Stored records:
[Start of Attachment]
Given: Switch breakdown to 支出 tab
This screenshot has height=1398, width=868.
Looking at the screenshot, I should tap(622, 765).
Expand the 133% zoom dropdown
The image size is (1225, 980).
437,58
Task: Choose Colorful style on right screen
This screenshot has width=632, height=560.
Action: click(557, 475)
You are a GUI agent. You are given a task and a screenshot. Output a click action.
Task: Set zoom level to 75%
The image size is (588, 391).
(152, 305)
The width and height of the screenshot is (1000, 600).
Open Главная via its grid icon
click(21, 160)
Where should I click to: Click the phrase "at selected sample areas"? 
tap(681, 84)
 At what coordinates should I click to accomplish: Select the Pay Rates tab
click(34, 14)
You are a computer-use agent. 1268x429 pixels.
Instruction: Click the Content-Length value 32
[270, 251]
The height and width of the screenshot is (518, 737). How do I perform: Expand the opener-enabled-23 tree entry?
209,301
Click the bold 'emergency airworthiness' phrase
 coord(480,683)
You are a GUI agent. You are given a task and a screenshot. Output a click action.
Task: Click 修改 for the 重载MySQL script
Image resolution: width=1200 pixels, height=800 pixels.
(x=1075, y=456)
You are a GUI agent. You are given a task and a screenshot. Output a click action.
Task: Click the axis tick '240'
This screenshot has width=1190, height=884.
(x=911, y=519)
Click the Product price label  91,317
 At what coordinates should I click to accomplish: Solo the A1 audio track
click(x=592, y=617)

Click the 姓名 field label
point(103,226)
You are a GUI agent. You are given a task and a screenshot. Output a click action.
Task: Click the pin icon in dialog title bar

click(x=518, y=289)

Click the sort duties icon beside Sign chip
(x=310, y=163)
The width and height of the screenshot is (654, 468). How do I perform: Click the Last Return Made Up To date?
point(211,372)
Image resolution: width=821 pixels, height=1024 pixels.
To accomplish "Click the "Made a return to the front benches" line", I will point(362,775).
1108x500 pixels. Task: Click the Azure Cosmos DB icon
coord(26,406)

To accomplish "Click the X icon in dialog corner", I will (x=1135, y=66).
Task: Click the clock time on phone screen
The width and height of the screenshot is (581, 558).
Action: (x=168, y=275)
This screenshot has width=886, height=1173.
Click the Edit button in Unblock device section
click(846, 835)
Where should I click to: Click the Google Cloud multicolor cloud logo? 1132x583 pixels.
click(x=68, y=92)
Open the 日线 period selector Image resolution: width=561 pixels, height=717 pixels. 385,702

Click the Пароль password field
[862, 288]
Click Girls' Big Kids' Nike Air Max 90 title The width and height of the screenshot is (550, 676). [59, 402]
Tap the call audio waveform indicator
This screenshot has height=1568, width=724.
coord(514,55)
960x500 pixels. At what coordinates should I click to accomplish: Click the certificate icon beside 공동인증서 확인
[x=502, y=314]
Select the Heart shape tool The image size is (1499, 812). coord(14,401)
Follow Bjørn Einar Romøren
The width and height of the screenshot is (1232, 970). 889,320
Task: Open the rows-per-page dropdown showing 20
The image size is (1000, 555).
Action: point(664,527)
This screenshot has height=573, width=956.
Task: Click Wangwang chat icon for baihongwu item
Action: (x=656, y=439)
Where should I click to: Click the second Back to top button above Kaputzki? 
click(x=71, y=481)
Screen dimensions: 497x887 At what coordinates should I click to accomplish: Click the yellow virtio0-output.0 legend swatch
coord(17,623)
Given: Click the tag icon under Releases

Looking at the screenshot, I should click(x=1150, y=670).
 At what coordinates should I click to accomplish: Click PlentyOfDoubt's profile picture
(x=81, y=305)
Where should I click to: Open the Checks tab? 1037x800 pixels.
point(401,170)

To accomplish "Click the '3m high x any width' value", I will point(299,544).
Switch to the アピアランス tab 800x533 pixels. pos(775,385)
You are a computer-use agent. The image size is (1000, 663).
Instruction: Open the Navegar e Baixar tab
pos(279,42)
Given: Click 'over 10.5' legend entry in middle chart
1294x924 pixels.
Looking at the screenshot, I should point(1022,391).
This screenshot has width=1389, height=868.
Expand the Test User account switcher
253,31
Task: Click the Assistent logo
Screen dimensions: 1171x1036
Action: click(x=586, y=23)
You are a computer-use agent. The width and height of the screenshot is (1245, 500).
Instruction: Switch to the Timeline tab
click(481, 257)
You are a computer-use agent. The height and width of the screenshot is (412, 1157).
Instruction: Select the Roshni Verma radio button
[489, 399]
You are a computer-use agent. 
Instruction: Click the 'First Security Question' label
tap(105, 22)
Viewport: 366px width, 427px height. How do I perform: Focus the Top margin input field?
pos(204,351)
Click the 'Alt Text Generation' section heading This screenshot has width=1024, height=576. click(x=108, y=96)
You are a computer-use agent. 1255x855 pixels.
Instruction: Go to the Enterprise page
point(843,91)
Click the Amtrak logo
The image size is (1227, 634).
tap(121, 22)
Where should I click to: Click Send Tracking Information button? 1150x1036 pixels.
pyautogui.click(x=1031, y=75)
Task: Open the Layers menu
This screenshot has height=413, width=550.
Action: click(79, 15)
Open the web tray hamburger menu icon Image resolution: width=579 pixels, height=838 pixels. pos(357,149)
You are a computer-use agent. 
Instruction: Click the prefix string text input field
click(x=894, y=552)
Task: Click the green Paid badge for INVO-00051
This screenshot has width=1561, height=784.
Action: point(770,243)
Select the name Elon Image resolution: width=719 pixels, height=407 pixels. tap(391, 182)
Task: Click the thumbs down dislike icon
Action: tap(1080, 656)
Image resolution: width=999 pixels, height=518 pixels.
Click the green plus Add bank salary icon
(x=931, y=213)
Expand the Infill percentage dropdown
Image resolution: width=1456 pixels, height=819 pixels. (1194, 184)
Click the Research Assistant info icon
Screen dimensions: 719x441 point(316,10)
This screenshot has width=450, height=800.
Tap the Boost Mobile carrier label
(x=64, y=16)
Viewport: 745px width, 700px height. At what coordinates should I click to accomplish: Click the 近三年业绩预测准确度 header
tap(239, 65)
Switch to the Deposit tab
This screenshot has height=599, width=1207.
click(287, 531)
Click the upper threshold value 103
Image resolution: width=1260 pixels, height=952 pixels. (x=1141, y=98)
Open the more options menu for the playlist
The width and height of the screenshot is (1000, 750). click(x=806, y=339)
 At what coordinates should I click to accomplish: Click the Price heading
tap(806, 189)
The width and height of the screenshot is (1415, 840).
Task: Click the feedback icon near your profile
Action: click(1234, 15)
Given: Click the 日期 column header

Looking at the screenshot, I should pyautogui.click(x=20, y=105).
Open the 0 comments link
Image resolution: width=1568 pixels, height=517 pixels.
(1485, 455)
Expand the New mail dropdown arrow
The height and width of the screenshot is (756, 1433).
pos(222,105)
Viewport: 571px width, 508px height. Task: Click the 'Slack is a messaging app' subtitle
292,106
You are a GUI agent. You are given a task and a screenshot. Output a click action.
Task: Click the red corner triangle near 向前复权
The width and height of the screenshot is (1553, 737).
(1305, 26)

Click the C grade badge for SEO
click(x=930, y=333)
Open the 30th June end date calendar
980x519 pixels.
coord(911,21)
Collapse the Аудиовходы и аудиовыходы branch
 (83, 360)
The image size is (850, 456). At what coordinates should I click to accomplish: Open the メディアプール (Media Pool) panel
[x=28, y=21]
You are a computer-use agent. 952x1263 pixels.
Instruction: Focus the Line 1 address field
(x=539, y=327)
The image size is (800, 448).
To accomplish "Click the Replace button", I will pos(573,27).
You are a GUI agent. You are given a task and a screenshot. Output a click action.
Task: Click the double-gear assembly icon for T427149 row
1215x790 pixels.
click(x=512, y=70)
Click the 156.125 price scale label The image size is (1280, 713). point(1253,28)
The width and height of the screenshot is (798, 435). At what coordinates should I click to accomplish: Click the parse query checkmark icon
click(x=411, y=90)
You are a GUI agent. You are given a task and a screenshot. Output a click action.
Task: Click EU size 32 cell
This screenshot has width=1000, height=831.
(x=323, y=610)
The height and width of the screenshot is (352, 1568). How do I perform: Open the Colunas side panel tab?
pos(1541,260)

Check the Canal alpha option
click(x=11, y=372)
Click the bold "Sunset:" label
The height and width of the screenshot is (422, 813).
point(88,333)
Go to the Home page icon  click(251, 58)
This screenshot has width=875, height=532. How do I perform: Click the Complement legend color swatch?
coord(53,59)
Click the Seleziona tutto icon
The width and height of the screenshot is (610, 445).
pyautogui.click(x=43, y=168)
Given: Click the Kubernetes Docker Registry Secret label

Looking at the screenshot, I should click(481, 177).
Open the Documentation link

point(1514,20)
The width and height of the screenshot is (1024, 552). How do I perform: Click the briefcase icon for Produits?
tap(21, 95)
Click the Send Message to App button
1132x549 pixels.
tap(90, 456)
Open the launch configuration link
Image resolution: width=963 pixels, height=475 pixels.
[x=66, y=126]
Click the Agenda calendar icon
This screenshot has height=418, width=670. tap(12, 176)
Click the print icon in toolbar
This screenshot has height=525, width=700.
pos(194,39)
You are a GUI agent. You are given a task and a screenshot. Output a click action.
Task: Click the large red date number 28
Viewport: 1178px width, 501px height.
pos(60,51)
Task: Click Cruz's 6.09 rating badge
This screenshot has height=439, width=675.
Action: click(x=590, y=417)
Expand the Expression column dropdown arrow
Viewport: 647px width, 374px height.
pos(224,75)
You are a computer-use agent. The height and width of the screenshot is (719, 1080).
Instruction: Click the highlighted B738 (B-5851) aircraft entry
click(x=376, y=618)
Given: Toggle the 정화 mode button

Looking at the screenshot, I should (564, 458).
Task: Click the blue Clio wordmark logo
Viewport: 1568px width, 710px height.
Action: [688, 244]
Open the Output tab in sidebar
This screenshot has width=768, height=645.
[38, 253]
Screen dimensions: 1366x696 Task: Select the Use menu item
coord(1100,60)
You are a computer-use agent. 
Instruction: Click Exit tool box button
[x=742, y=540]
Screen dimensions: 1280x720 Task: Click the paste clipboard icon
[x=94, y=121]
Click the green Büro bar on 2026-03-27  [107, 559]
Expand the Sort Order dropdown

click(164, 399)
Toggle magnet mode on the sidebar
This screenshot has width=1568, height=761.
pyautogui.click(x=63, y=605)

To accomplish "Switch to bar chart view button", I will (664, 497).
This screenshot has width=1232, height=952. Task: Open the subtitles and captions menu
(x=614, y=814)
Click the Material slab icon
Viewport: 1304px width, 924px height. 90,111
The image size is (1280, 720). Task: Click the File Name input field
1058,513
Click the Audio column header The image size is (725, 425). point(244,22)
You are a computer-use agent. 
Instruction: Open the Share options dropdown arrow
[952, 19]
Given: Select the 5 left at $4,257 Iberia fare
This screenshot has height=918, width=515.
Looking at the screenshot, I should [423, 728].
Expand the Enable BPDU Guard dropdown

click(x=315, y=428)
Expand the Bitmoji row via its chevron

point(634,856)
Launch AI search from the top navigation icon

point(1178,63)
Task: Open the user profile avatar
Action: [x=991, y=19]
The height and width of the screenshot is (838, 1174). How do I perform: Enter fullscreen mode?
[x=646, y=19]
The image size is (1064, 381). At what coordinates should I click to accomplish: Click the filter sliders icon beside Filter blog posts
[End of Attachment]
Activity: Read through the entries and copy each line in which "zoom" appears.

Answer below:
Expand the 133% zoom dropdown
Task: Set zoom level to 75%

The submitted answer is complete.